Input data:
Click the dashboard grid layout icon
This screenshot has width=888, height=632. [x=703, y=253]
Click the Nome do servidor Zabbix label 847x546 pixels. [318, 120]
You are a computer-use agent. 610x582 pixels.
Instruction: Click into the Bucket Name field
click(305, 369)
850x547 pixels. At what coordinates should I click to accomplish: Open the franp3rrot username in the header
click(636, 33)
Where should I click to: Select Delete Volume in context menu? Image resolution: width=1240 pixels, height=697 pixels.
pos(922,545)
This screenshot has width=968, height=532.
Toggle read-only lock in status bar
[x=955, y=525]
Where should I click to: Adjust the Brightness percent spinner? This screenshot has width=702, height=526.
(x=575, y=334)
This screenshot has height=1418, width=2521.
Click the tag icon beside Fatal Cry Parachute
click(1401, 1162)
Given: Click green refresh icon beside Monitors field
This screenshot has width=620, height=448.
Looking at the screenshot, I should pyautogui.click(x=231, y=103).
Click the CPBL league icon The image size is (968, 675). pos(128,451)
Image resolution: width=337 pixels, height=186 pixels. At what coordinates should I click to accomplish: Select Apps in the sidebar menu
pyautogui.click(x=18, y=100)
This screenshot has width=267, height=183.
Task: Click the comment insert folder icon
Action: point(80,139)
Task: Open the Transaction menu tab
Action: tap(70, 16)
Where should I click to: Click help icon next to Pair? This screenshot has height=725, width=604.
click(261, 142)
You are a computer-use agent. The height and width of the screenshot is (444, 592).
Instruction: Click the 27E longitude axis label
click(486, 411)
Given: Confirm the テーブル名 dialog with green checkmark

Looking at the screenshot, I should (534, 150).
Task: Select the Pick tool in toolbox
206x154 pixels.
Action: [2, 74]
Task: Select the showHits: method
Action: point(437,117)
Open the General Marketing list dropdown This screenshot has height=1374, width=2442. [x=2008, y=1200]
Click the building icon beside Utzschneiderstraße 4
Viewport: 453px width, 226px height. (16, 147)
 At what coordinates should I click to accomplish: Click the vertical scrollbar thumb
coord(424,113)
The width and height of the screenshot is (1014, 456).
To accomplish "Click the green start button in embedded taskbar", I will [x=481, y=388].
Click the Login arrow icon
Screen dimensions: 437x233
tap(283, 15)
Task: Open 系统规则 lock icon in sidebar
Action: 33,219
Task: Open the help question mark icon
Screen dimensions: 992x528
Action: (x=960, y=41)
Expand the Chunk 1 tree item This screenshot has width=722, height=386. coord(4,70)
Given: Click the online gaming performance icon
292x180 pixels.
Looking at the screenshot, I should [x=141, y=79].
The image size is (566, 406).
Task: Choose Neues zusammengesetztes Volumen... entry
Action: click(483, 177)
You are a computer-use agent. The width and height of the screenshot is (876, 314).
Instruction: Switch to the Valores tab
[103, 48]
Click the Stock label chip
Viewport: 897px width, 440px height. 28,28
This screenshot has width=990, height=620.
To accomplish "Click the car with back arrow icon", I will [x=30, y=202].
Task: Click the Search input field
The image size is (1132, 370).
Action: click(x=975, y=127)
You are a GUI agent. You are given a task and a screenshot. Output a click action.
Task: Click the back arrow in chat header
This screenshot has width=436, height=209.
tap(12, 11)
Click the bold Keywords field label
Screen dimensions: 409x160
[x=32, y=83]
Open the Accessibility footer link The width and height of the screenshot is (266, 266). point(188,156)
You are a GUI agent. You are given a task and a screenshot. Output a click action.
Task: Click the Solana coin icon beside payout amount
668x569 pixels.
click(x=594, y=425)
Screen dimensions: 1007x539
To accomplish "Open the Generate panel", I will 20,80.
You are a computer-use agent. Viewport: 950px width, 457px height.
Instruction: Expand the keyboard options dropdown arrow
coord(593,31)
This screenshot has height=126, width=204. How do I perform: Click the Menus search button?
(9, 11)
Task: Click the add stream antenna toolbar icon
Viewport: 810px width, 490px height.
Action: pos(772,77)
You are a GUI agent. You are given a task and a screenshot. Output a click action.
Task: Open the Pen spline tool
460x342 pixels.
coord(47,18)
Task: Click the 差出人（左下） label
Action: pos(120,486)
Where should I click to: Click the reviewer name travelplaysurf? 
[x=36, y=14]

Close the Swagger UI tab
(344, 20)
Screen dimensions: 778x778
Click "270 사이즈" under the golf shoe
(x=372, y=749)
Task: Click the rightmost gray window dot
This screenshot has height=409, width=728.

Description of the task:
Could you write out all the data exactly as it is given?

Written reply:
Click the dashboard grid layout icon
This screenshot has width=888, height=632. [x=703, y=253]
Click the Nome do servidor Zabbix label 847x546 pixels. [318, 120]
You are a computer-use agent. 610x582 pixels.
Instruction: Click into the Bucket Name field
click(305, 369)
850x547 pixels. At what coordinates should I click to accomplish: Open the franp3rrot username in the header
click(636, 33)
Where should I click to: Select Delete Volume in context menu? Image resolution: width=1240 pixels, height=697 pixels.
pos(922,545)
This screenshot has width=968, height=532.
Toggle read-only lock in status bar
[x=955, y=525]
Where should I click to: Adjust the Brightness percent spinner? This screenshot has width=702, height=526.
(x=575, y=334)
This screenshot has height=1418, width=2521.
Click the tag icon beside Fatal Cry Parachute
click(1401, 1162)
Given: Click green refresh icon beside Monitors field
This screenshot has width=620, height=448.
Looking at the screenshot, I should pyautogui.click(x=231, y=103).
Click the CPBL league icon The image size is (968, 675). pos(128,451)
Image resolution: width=337 pixels, height=186 pixels. At what coordinates should I click to accomplish: Select Apps in the sidebar menu
pyautogui.click(x=18, y=100)
This screenshot has width=267, height=183.
Task: Click the comment insert folder icon
Action: point(80,139)
Task: Open the Transaction menu tab
Action: tap(70, 16)
Where should I click to: Click help icon next to Pair? This screenshot has height=725, width=604.
click(261, 142)
You are a computer-use agent. The height and width of the screenshot is (444, 592).
Instruction: Click the 27E longitude axis label
click(486, 411)
Given: Confirm the テーブル名 dialog with green checkmark

Looking at the screenshot, I should (534, 150).
Task: Select the Pick tool in toolbox
206x154 pixels.
Action: [2, 74]
Task: Select the showHits: method
Action: point(437,117)
Open the General Marketing list dropdown This screenshot has height=1374, width=2442. [x=2008, y=1200]
Click the building icon beside Utzschneiderstraße 4
Viewport: 453px width, 226px height. (16, 147)
 At what coordinates should I click to accomplish: Click the vertical scrollbar thumb
coord(424,113)
The width and height of the screenshot is (1014, 456).
To accomplish "Click the green start button in embedded taskbar", I will [x=481, y=388].
Click the Login arrow icon
Screen dimensions: 437x233
tap(283, 15)
Task: Open 系统规则 lock icon in sidebar
Action: 33,219
Task: Open the help question mark icon
Screen dimensions: 992x528
Action: (x=960, y=41)
Expand the Chunk 1 tree item This screenshot has width=722, height=386. coord(4,70)
Given: Click the online gaming performance icon
292x180 pixels.
Looking at the screenshot, I should [x=141, y=79].
The image size is (566, 406).
Task: Choose Neues zusammengesetztes Volumen... entry
Action: click(483, 177)
You are a computer-use agent. The width and height of the screenshot is (876, 314).
Instruction: Switch to the Valores tab
[103, 48]
Click the Stock label chip
Viewport: 897px width, 440px height. 28,28
This screenshot has width=990, height=620.
To accomplish "Click the car with back arrow icon", I will [x=30, y=202].
Task: Click the Search input field
The image size is (1132, 370).
Action: click(x=975, y=127)
You are a GUI agent. You are given a task and a screenshot. Output a click action.
Task: Click the back arrow in chat header
This screenshot has width=436, height=209.
tap(12, 11)
Click the bold Keywords field label
Screen dimensions: 409x160
[x=32, y=83]
Open the Accessibility footer link The width and height of the screenshot is (266, 266). point(188,156)
You are a GUI agent. You are given a task and a screenshot. Output a click action.
Task: Click the Solana coin icon beside payout amount
668x569 pixels.
click(x=594, y=425)
Screen dimensions: 1007x539
To accomplish "Open the Generate panel", I will 20,80.
You are a computer-use agent. Viewport: 950px width, 457px height.
Instruction: Expand the keyboard options dropdown arrow
coord(593,31)
This screenshot has height=126, width=204. How do I perform: Click the Menus search button?
(9, 11)
Task: Click the add stream antenna toolbar icon
Viewport: 810px width, 490px height.
Action: pos(772,77)
You are a GUI agent. You are given a task and a screenshot. Output a click action.
Task: Open the Pen spline tool
460x342 pixels.
coord(47,18)
Task: Click the 差出人（左下） label
Action: pos(120,486)
Where should I click to: Click the reviewer name travelplaysurf? 
[x=36, y=14]

Close the Swagger UI tab
(344, 20)
Screen dimensions: 778x778
Click "270 사이즈" under the golf shoe
(x=372, y=749)
Task: Click the rightmost gray window dot
This screenshot has height=409, width=728.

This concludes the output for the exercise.